Search Engines vs Social Engines

Woohooo finally!

I’ve been nagging gently encouraging Mr Rock n Roll Bride to start writing blog posts for The Green Room ever since we came up with the idea. As many of you will already know, Gareth is the brains behind this operation. I may be the wedding obsessed one, but he’s the one who enables my wedding obsession and rambles to be set free! He is a rather handy commodity to have around the place and so I feel it’s only right that we share some of his vast knowledge on all things computer/internet/geek related with you too.

If you have any other techy type questions or topics you’d like us to cover in future, be sure to leave a comment below. But for now, I’ll hand you over to my secret weapon…

 Photography Credit: Marianne Taylor Photography (iPhone photo taken at our Beloved shoot)

For as long as there have been search engines there has been search engine optimisation (SEO). Briefly, SEO is the practise of enhancing a web site, through both its copy and its source code, to rank higher in the top search engines for particular search terms. But then you knew that already, didn’t you? Because SEO is big business. Companies specialise in it, websites are dedicated to it, profits are won and lost because of it.

Or so the industry would have us believe.

I’m here to tell you it’s OK to design your website for people, not search engines.
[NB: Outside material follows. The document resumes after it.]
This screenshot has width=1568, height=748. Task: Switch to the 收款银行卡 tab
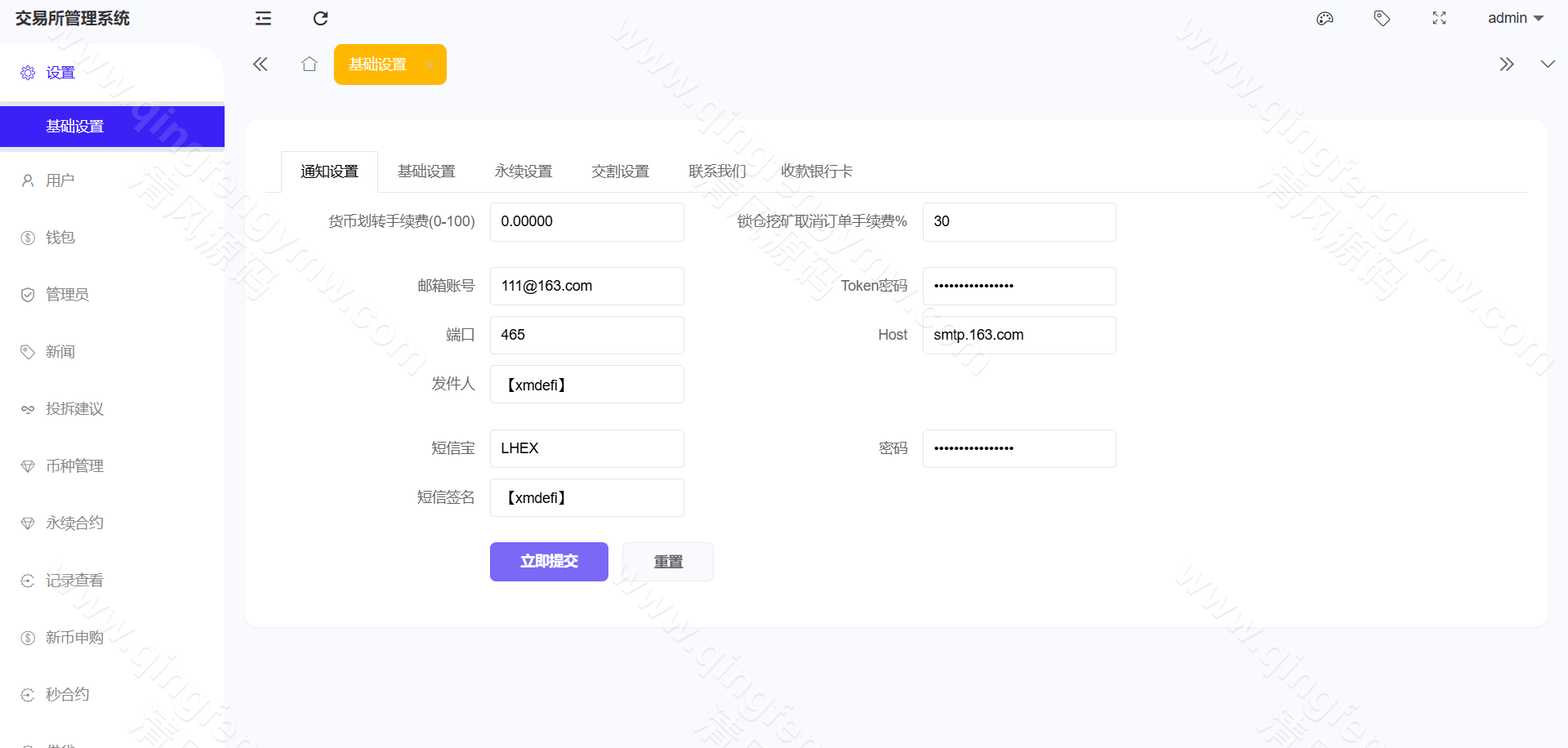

In fact, I implore you to do so and I can sum up why with just one sentence: You and search engines share one very important goal, you both want to give visitors a great experience.

If a search engine doesn’t deliver the best, most relevant, websites at the top of the results it gets usurped by one which does. A lot of people spend time and money trying to optimise their blogs for Google without really considering that lore. Today’s search engines are extremely complex and clever beasts. With over 73 million WordPress sites in existence, it’s in their own interests to be equipped to figure out exactly what those blogs are about.
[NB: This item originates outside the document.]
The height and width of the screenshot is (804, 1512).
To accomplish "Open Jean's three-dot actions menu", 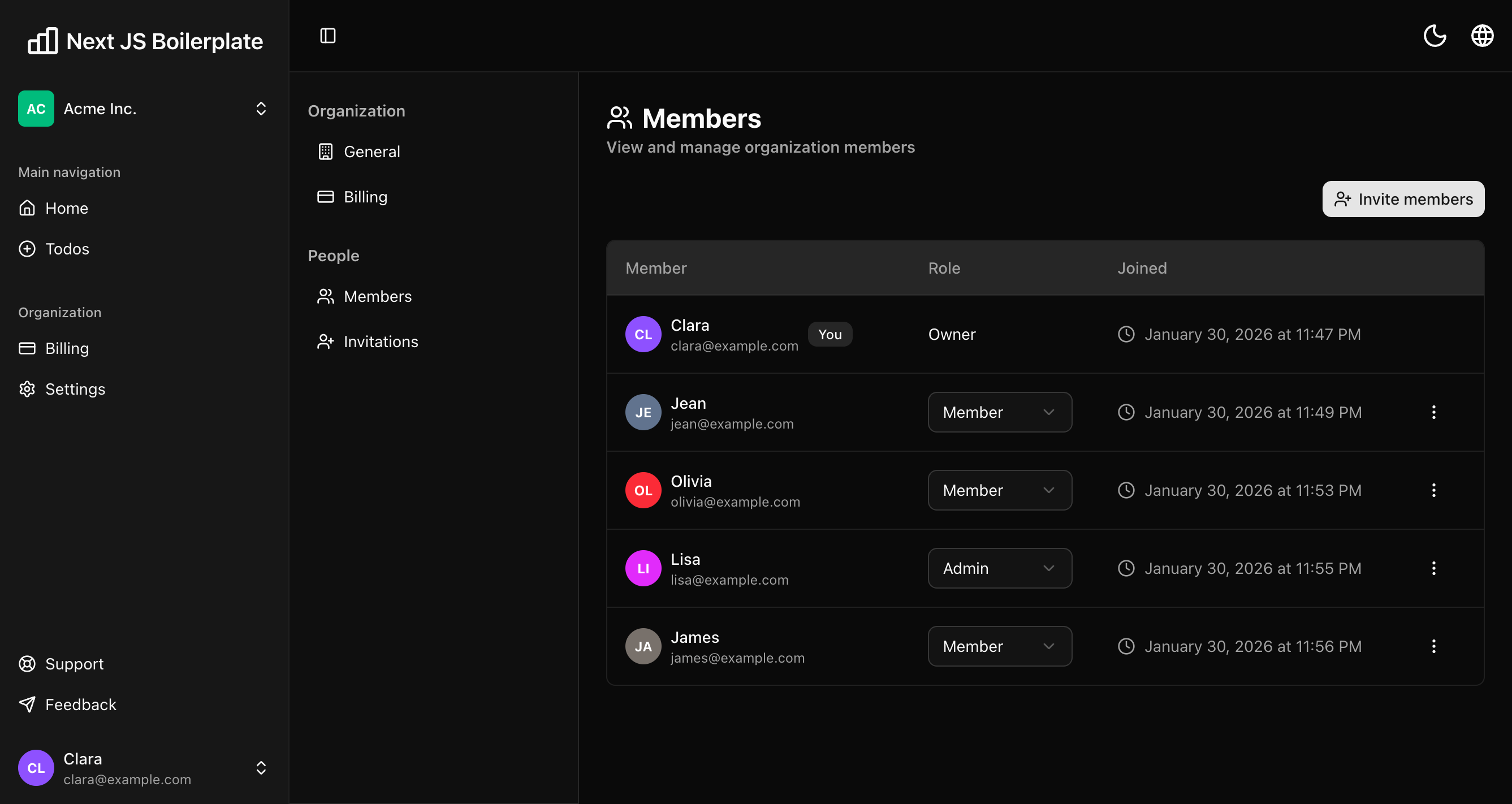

Step back in time with me for a moment, when Yahoo was at its peak there were a handful of tricks which absolutely worked to ‘game’ their system. Some examples were stuffing keywords into page titles, picking out phrases in bold and italics, and invisible text. But the experience to the human reader was always compromised. Invisible text, for example, often resulted in a large blank space at the bottom of a web page and in those dial-up days most visitors waited there, thinking images were still loading.
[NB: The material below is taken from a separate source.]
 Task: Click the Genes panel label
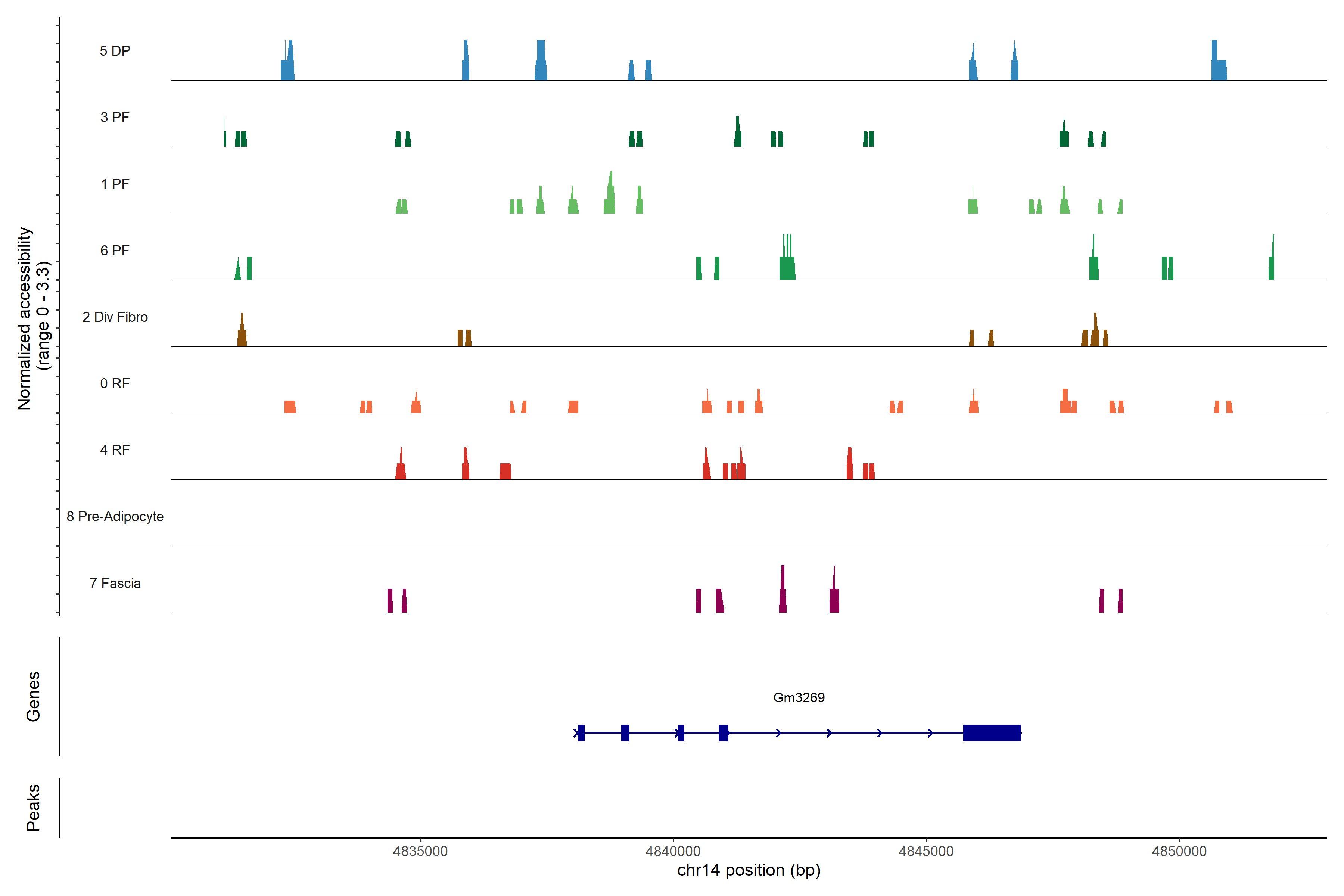tap(33, 696)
As knowledge of these exploits spread the quality of Yahoo’s search results deteriorated and it didn’t take long for an innovative newcomer to snatch the crown from Yahoo’s head, its name was Google. Google banished most of the spammy websites from their search results by using off-page factors which the website owners had little control over. But through time ways were found to abuse even those methods. Today, Google is making changes to parts of its core algorithm on a daily basis to improve results for its users. If you’re trying to massage keyword ratios in a blog post or an ‘about me’ page today the only thing you can be certain of is that in three months it will be out of date and you’ll be getting the cheque book out yet again to get that consultant in or wasting a whole mess of time finding out what the latest theories are for yourself.

Since its inception, Rock n Roll Bride has held firm to this belief. I can vouch that Kat spends her time searching for the right photos, thinking through new, interesting ideas and finding the right words to make this blog and its posts a compelling place for people to visit, not search engines. And let’s take a look at the results. Our top three sources of traffic, in descending order, are currently direct visitors, Google and Facebook. With a shade over 16,000 fans on Facebook we get a lot of traffic from the official Rock n Roll Bride page. Thirty to forty seconds after a link to a new article is posted the real-time stats shoot up like a rocket. But wait just there, I said Google ranked higher than Facebook, didn’t I? Without spending any time on SEO it seems we’re actually doing pretty damn well at it. By concentrating on content Kat has managed to write over 3,000 articles in three years. And they’re all quality, every single one. The net result of all this attention to quality is other website owners find the posts interesting and share them too, this is Google-gold. Posts from years ago are still receiving significant traffic on a daily basis because they’re engaging to people. And as Google improve their ability to detect this genuinely interesting content so our library of posts becomes more and more relevant to its search results. Meanwhile the so-called SEO ‘experts’ are increasingly filling forums with bitter rants about the minutia of the latest updates to the algorithm.

But this is just the beginning of the story because search is changing. Sites like Facebook and Pinterest are growing massively and part of the reason for their record growth is they, like Google vs Yahoo all those years ago, cut through the SEO. The social engines are making a serious dent in the profits of the search engines because people engage with and recommend unique, interesting content. The more compelling your articles, pictures or videos, the more they will be shared and the more traffic your site will receive. When you log in to Facebook and see your sister or a close friend has commented on a photo you take a look at it. Not just a glance but an unguarded, thoughtful look. When was the last time you looked at a billboard or a magazine with such openness?

This is the Holy Grail of building traffic. Forget about SERPs and focus on people. The rest will come naturally when you get it right.

43 comments

  1. Great article, G! Hopefully everyone reads this and I stop getting annoying spam everyday from so-called SEO companies offering me their service. Thanks but no thanks!